We sold our long-time family home, we restructured businesses and we updated our wills. We embarked on a major learning curve and both of us have taken courses on a bunch of different things. There’s been a year or two of ‘firsts’, as we’ve been preparing the boat and preparing ourselves.
While the journey itself is hugely exciting, and I’m looking forward to whatever comes our way, even good change can be unsettling. Here’s what I’ve learned about keeping calm in times of change:
DON’T think too far ahead.
If you are working towards a big change, it can often feel completely overwhelming. So, it’s useful to remember that any big change is just a series of small changes happening over time. When we decided to take the plunge we made a list of all the things we needed to work through, set a few guiding dates, and then just focused on one task at a time. By only focusing on the next logical step, the process felt far more manageable.
DON’T worry about things that might not happen.
Throughout this journey there have been lots of variables and it was easy to get caught up in the what-ifs. I quickly learned that if I started to worry about things that might not happen, all the other stuff started spiraling out of control too. I know it’s easier said than done, but don’t start worrying about something until you need to. Just focus on getting through today and then worry about tomorrow, tomorrow.
DON’T take on unnecessary change.
Working through a big change can be mentally and emotionally exhausting, so don’t add to the challenge by adding unnecessary extras. Now is not the time to start a new diet, buy a new house, or get a new job (unless that’s the big change, of course). Work through the changes you need to right now and save all the other life changes until you’re out the other side.
DO expect to adapt.
Throughout this process I’ve been reminded that there is very little we have control over. We could market our house, but we had no control over whether someone bought it. We could re-structure our business, but we had no control over whether our team bought into the changes. We could look for the perfect boat, but there was no guarantee we would find one in our budget.
Accepting that our plan may not roll out the way we hoped, was a huge part of staying calm throughout the process. When things didn’t go as expected, we simply took a deep breath and worked out another way through. If you waste energy getting caught up in how things should happen, you fail to see all the ways they could happen. Often Plan B (or in our case Plan G) is so much better anyway.
DO keep communicating.
We have had literally hundreds of things to do before sail date and Rob and I naturally took on different responsibilities. With so many balls in the air, sometimes either he or I would forget to keep the other up-to-date. I recognised early on that if I couldn’t see the whole picture I would get unnecessarily anxious about things, so it was important we kept communicating every step of the way. For us it helped to have regular ‘boat meetings’, just to make sure that nothing was forgotten.
DO talk to an outsider.
When you’re in the middle of change it can sometimes be hard to keep things in perspective. Talking to someone outside of your situation can often bring a different point of view and an outsider will often see solutions to issues that are causing you stress. Having a chance to download with someone who is not emotionally invested can be great therapy.

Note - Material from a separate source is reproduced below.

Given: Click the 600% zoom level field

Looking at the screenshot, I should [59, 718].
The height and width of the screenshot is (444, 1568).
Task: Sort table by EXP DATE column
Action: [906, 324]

DO trust it will all work out.
In the movie ‘The Best Exotic Marigold Hotel’, Patel, the Hotel Manager says “Everything will be alright in the end. If it’s not alright, it is not yet the end.” That kind of thinking reminds us that life rarely happens in a straight line. What might seem like a disaster, can actually be a blessing in disguise. Something that seems like a detour, may actually be putting us on the right track. Make a conscious decision to trust that it will all work out in the end.
As a Christian, I took great comfort in the scripture from Romans 8: “And we know that God causes everything to work together for the good of those who love God and are called according to his purpose for them.” When things felt like they were going off track or taking too long to work through, I reminded myself that it was all part of the plan.
Change can be scary, but ultimately it gives us a chance to learn, develop, grow and discover. All the great things happen outside of your comfort zone.